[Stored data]
= = = =

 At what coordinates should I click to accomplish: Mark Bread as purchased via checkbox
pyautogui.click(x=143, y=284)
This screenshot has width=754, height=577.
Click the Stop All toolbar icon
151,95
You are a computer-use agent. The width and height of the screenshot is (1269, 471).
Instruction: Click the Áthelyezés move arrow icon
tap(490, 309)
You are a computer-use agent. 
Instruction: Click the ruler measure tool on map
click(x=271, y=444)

= = = =

» **Your instructions**: Every line above must be reproduced exactly as it stands.

» **Reply**:
 At what coordinates should I click to accomplish: Mark Bread as purchased via checkbox
pyautogui.click(x=143, y=284)
This screenshot has width=754, height=577.
Click the Stop All toolbar icon
151,95
You are a computer-use agent. The width and height of the screenshot is (1269, 471).
Instruction: Click the Áthelyezés move arrow icon
tap(490, 309)
You are a computer-use agent. 
Instruction: Click the ruler measure tool on map
click(x=271, y=444)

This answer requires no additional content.